Task details
Please rewrite the items starting at the line that contains "Where should I" and ending after the line that contains "Task: Click the Clipar logo icon", with "description" replaced by "caption" and nothing else changed. Omit the pictures from your version.
## BEGIN Data shown
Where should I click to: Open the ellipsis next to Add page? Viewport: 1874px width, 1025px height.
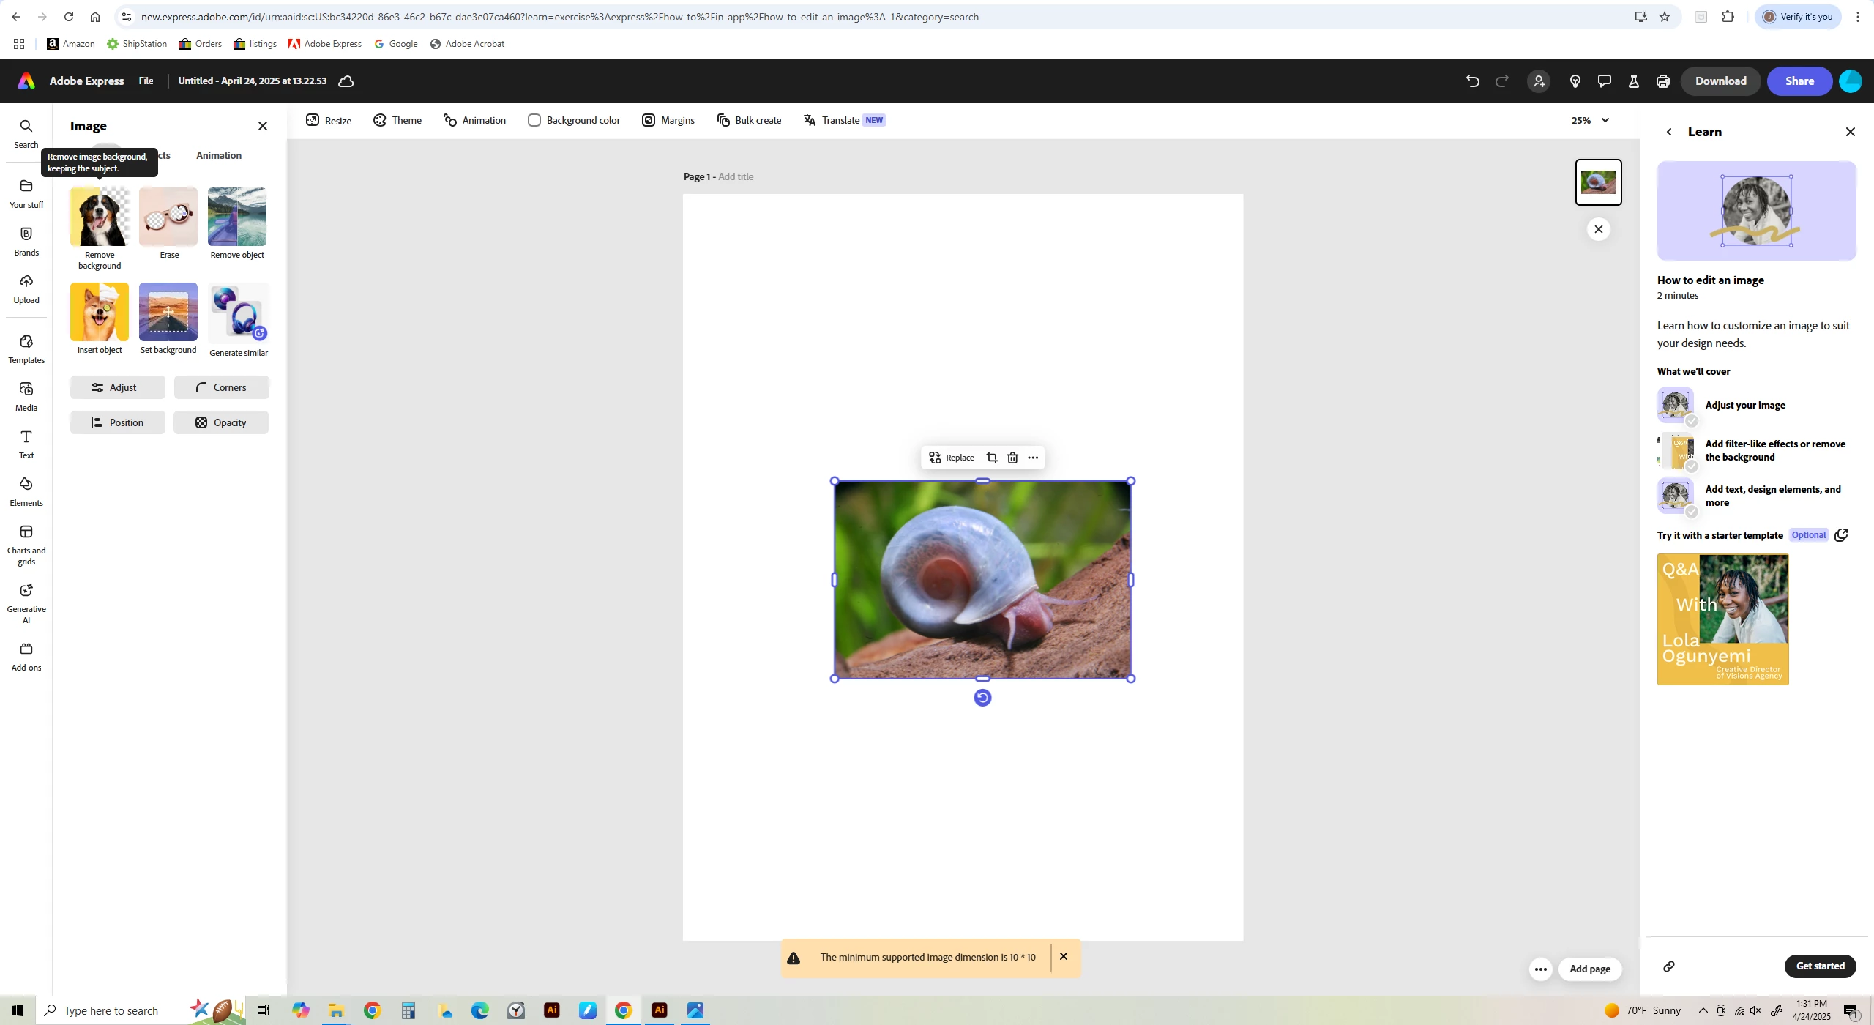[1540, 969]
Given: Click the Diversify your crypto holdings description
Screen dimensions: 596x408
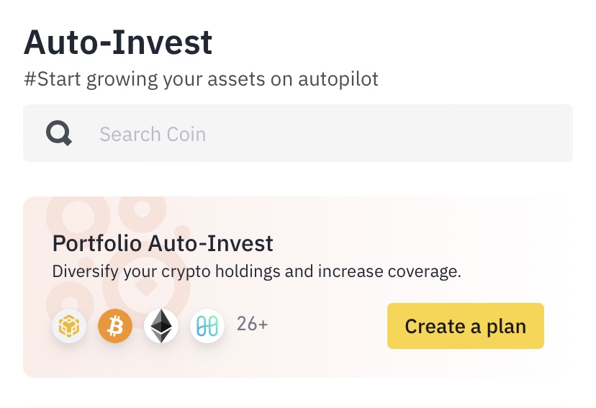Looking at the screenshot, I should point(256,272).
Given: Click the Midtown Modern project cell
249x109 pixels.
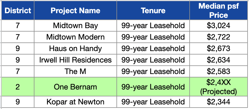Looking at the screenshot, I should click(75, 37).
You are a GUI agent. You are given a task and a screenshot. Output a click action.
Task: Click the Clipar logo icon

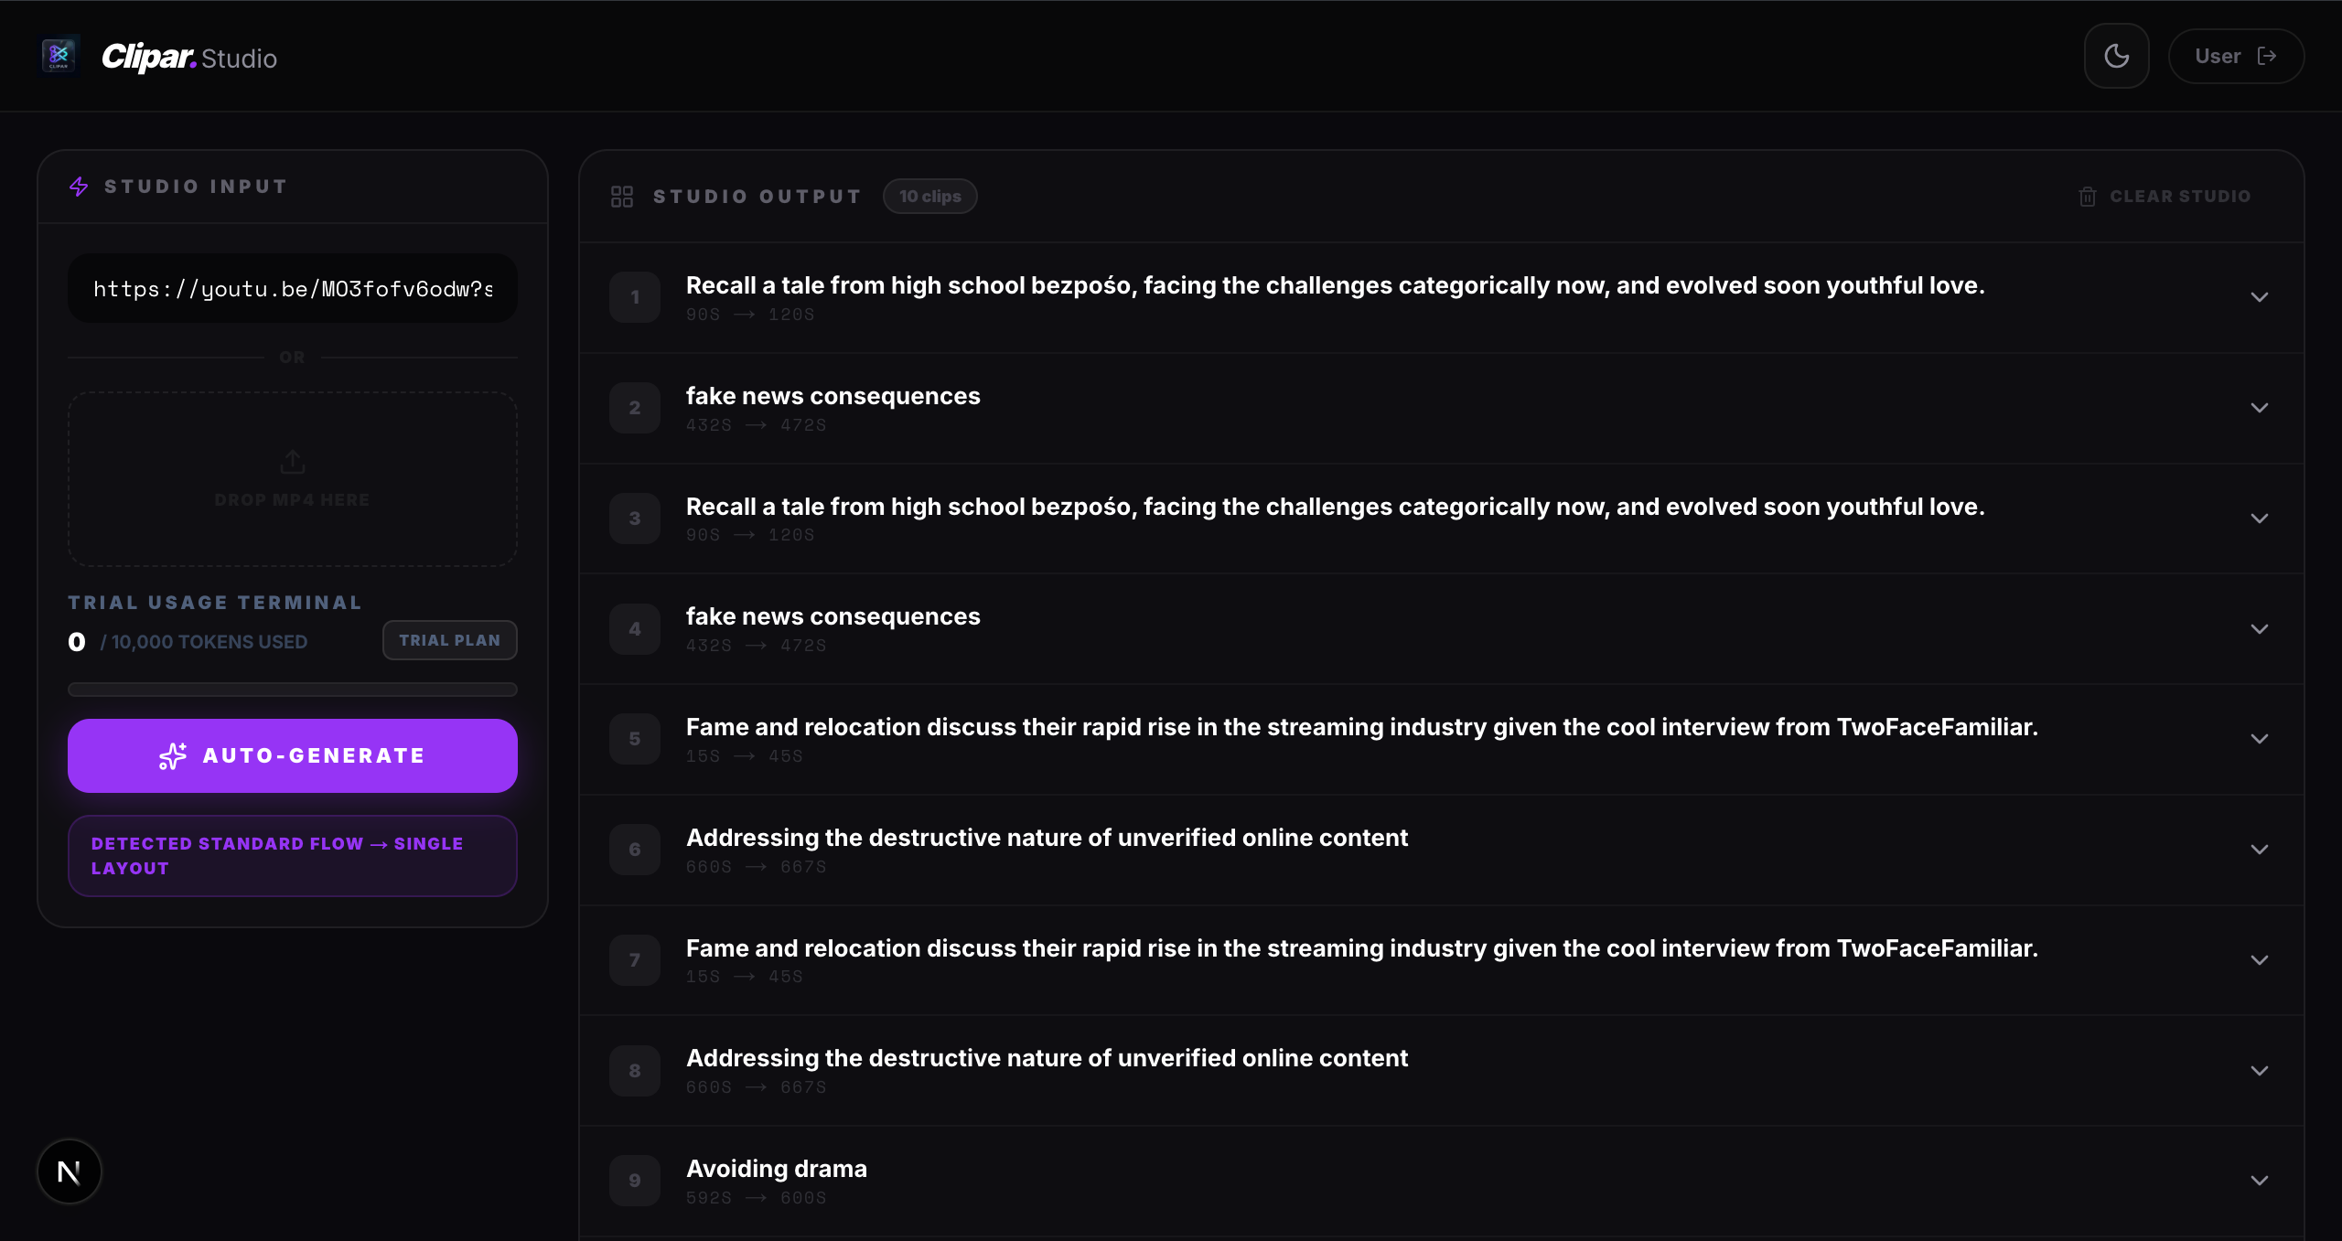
## END Data shown
## BEGIN Data shown
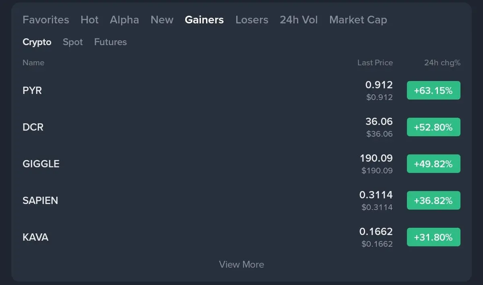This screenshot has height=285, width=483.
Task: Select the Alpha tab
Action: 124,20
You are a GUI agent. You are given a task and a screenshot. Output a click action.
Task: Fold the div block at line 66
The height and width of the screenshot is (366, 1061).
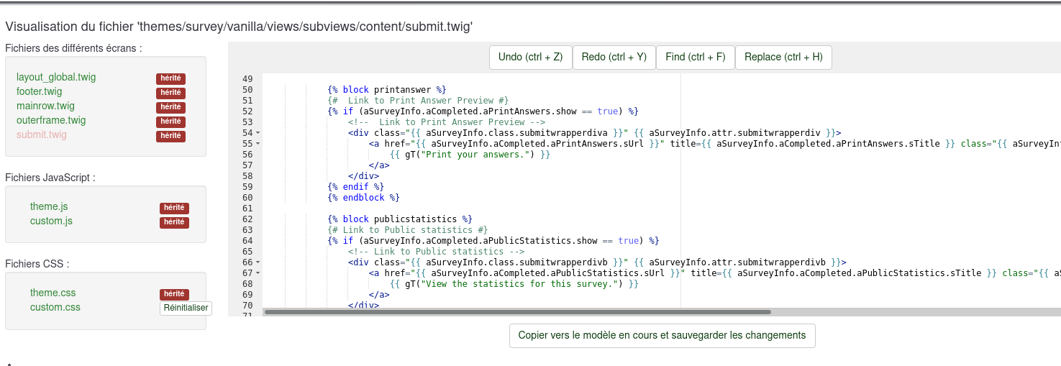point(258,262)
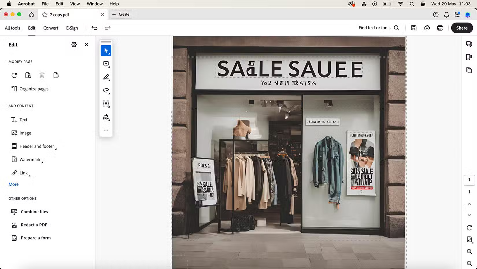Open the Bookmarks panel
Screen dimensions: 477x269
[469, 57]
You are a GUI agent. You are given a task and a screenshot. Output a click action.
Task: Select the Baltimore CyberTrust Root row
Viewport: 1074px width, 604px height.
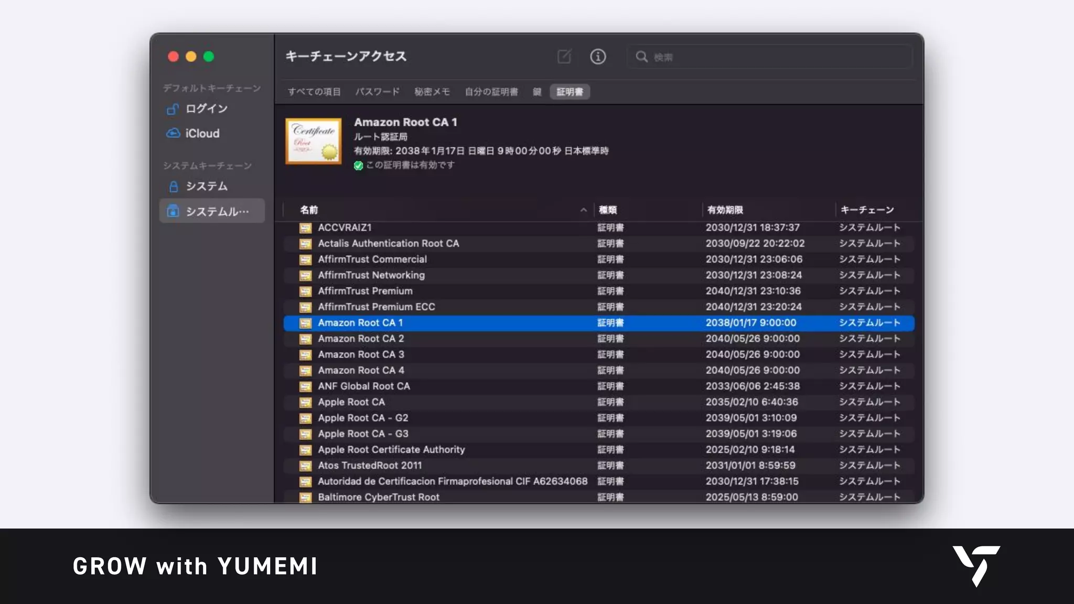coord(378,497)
## END Data shown
Written answer
Where should I click to: Open the ellipsis next to Add page? Viewport: 1874px width, 1025px height.
[1540, 969]
Given: Click the Diversify your crypto holdings caption
Screen dimensions: 596x408
Looking at the screenshot, I should point(256,272).
Given: Click the Midtown Modern project cell
249x109 pixels.
Looking at the screenshot, I should click(75, 37).
You are a GUI agent. You are given a task and a screenshot. Output a click action.
Task: Click the Clipar logo icon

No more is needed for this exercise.